The real nature of these profoundly flawed charges can be gauged simply by scrutinizing the armed searches and arrests on 5 February 2025 and the supposed ‘evidence’ of involvement in Hizb ut-Tahrir.

Although the armed ‘operations’ are invariably presented by Russian propaganda media as ‘breaking up terrorist cells’, the reality is much more squalid.  The FSB and other officers, many in masks and armed, who burst into the men’s homes never pretend to be searching for anything except so-called ‘prohibited religious literature’.  Indeed, they scarcely pretend to be searching, as they normally bring material which they then claim to have ‘found’.  Shefika Mustafayeva reported on 5 February that the armed men who came for her husband pulled out three books that they had never set eyes on from behind the stove, a place that no devout Muslim would use for religious literature.  Leniza Smedlyaeva stated that two books had appeared that she had never seen before, while Emir Kurtnezirov’s wife, Safiye Yakubova also reported that the men had planted two ‘prohibited’ books.   

Safiye and Emir Kurtnezirov, in particular, had every reason to expect armed ‘searches’ at any moment, and it is simply absurd to suggest that, even had they wanted to, they would have held material in their home that would be touted as ‘evidence’ against them.

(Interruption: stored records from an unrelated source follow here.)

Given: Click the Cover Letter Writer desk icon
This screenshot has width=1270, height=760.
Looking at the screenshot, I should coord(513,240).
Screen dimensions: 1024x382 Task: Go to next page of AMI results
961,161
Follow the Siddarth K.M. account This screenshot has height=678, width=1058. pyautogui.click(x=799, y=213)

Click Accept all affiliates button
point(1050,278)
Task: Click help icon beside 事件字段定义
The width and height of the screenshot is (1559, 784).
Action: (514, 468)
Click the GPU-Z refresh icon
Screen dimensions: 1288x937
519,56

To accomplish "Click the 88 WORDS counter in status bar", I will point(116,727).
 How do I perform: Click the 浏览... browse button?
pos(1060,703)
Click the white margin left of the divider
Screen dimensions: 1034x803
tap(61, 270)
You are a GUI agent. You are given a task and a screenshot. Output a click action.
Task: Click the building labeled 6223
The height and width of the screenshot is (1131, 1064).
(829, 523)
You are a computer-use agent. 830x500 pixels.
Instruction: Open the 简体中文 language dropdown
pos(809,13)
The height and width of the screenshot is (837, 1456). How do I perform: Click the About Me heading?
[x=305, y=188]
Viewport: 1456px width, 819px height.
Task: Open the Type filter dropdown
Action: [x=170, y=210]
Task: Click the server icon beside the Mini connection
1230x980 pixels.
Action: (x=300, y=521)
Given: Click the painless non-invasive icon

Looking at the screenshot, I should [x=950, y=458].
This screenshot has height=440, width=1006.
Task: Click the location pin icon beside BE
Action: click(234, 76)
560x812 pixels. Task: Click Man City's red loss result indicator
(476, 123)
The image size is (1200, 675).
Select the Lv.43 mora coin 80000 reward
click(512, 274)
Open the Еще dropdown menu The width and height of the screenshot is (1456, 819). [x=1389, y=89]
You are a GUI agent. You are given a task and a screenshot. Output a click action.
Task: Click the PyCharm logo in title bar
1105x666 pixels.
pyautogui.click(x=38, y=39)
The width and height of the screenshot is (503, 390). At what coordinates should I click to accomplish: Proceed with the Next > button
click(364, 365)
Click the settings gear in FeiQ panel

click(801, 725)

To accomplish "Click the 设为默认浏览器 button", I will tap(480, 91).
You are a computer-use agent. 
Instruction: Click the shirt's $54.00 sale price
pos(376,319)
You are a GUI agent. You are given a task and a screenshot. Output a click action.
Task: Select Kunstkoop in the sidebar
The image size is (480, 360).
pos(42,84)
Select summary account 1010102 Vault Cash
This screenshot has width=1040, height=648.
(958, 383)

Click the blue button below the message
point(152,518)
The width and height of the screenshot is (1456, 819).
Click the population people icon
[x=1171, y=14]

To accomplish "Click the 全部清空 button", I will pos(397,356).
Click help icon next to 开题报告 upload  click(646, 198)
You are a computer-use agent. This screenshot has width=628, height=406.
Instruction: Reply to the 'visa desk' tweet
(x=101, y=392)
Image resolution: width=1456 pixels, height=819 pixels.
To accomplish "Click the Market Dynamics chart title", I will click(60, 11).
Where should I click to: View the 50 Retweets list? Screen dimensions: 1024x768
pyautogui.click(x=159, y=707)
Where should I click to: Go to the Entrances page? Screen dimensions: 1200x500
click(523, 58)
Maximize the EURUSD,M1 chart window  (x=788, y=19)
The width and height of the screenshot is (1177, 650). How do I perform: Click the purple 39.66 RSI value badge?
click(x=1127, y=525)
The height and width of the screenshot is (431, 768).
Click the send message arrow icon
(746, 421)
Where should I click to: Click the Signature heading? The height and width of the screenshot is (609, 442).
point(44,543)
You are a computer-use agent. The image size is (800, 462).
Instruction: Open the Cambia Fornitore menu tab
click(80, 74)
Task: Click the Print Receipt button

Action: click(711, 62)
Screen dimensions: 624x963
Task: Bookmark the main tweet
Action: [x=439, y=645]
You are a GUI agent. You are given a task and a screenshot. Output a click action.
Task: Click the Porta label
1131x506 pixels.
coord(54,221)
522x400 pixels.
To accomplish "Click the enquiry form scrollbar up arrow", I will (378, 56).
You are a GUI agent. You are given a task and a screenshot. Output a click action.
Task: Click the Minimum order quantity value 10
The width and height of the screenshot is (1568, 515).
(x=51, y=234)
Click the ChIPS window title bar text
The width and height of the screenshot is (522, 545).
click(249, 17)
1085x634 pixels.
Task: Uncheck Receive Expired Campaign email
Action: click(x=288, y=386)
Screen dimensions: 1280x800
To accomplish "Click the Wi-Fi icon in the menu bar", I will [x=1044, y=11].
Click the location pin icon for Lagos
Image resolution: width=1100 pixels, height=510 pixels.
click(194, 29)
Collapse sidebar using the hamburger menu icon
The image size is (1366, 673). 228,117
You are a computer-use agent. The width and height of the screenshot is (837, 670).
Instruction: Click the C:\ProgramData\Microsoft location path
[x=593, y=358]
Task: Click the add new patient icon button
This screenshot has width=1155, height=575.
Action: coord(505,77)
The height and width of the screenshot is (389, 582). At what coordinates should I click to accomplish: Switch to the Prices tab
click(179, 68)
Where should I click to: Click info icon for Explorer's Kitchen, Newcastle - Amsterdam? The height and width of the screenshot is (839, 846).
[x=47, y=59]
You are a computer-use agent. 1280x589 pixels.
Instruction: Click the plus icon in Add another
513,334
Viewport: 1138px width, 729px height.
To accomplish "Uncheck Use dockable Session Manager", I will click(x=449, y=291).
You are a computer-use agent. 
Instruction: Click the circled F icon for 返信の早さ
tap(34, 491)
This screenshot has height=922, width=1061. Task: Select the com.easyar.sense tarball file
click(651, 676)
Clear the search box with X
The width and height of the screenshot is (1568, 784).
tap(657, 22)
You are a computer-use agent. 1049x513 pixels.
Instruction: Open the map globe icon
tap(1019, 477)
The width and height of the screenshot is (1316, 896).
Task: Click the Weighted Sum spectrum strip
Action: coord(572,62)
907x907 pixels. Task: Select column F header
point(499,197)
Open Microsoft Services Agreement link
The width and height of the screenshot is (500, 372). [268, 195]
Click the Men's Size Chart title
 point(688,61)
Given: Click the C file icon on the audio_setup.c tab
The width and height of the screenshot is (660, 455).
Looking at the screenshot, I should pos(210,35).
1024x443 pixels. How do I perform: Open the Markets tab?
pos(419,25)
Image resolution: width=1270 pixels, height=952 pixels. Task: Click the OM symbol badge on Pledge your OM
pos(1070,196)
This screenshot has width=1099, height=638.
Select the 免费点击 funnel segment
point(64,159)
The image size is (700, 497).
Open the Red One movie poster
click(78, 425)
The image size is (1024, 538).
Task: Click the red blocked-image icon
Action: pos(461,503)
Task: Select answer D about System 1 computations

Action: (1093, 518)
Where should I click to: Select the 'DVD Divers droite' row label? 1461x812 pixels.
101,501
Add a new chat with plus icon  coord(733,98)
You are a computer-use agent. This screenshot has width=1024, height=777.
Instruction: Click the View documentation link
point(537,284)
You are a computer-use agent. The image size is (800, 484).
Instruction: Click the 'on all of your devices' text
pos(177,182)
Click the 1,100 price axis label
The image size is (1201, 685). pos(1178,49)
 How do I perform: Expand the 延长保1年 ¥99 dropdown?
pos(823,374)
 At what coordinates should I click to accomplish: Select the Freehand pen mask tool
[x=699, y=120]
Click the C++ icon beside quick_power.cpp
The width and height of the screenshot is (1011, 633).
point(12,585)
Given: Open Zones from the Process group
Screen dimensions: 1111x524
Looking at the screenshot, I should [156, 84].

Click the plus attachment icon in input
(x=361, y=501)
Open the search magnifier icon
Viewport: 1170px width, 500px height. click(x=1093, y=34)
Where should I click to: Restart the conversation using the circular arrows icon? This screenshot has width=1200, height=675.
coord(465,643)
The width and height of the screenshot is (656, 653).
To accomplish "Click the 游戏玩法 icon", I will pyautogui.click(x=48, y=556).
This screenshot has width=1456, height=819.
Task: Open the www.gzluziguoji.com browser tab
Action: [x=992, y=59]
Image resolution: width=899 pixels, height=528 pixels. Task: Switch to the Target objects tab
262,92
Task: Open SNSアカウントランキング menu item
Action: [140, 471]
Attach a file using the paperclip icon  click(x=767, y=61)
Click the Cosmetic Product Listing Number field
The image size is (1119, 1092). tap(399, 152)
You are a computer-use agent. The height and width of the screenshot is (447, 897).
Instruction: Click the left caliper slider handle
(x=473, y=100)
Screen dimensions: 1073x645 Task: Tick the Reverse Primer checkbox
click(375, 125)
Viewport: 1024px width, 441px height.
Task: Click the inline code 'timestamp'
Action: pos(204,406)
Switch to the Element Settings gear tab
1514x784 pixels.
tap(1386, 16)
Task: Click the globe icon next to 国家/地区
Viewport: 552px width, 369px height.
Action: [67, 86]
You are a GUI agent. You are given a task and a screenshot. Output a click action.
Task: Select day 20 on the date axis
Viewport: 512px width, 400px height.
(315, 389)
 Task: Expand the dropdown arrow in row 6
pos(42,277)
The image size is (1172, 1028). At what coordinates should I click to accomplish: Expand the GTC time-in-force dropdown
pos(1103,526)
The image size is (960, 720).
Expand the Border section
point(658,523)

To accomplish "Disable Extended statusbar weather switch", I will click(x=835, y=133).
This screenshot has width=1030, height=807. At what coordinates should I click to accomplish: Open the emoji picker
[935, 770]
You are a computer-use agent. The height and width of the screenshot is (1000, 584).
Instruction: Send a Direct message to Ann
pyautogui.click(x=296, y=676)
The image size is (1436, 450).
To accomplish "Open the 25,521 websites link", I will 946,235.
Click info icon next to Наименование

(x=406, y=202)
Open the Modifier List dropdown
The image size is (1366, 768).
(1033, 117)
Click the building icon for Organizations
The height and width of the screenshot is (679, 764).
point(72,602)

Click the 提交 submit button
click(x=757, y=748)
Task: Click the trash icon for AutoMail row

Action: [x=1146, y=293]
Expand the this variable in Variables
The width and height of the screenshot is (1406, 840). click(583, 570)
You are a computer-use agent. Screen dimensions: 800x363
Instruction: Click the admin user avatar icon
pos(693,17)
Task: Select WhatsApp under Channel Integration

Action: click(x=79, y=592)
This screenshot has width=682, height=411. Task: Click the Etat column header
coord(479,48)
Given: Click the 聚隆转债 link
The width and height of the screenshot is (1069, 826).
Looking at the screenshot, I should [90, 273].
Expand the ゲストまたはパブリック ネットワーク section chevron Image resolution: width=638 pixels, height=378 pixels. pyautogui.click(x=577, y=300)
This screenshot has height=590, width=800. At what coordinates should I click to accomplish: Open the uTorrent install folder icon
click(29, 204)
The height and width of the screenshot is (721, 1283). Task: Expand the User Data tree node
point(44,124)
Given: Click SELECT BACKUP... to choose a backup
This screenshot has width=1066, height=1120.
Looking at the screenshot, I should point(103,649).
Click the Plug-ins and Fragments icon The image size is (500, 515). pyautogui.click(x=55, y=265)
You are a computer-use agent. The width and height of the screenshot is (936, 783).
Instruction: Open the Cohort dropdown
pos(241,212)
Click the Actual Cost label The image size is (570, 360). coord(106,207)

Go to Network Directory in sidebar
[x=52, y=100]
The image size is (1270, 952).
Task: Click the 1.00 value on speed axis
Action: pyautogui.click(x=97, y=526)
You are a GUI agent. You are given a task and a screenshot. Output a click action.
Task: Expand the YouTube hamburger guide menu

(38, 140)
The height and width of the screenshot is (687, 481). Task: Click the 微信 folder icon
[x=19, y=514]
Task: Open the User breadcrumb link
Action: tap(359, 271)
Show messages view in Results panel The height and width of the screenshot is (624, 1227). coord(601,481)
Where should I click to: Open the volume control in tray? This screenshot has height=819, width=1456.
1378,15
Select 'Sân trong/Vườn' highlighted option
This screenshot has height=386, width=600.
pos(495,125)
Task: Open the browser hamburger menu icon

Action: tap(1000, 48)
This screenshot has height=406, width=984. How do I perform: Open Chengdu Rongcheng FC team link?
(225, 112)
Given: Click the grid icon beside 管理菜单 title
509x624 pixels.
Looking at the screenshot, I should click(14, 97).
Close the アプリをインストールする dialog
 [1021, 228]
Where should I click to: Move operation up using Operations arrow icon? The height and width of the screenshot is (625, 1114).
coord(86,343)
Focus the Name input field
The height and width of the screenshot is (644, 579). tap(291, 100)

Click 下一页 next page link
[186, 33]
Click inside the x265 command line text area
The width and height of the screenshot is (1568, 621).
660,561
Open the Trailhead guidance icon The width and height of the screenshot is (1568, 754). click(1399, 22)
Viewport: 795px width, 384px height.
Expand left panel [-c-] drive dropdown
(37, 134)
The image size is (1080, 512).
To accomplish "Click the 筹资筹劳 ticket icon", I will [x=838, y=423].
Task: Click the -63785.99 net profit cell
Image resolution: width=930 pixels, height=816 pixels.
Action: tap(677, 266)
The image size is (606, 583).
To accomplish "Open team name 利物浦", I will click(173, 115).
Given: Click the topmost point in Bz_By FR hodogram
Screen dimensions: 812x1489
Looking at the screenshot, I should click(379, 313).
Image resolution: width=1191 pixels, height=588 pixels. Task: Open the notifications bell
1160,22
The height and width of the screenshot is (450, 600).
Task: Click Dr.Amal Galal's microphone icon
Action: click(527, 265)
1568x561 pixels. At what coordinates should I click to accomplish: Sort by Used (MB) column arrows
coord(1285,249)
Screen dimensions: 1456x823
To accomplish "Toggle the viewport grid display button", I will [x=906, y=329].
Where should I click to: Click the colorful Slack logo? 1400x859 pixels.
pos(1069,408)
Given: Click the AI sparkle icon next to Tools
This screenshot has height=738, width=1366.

The only other ‘proof’ presented for charges that carry sentences of 12 to 17 years’ maximum-security imprisonment come from illicitly taped conversations, often in a mosque and from the supposed secret witnesses.  The conversations are normally on religious topics or about religious persecution and innocuous, however the FSB sends transcripts (frequently with mistakes in them) to its puppet ‘experts’ who provide the demanded assertions that this or that is ‘incriminating’. 

The third source of fabricated evidence comes from fake secret witnesses, whom the FSB often use in multiple ‘trials’.   The individual ‘Islamov’ is by no means the first of these who clearly do not know the men whom they are helping to imprison on shockingly cynical charges.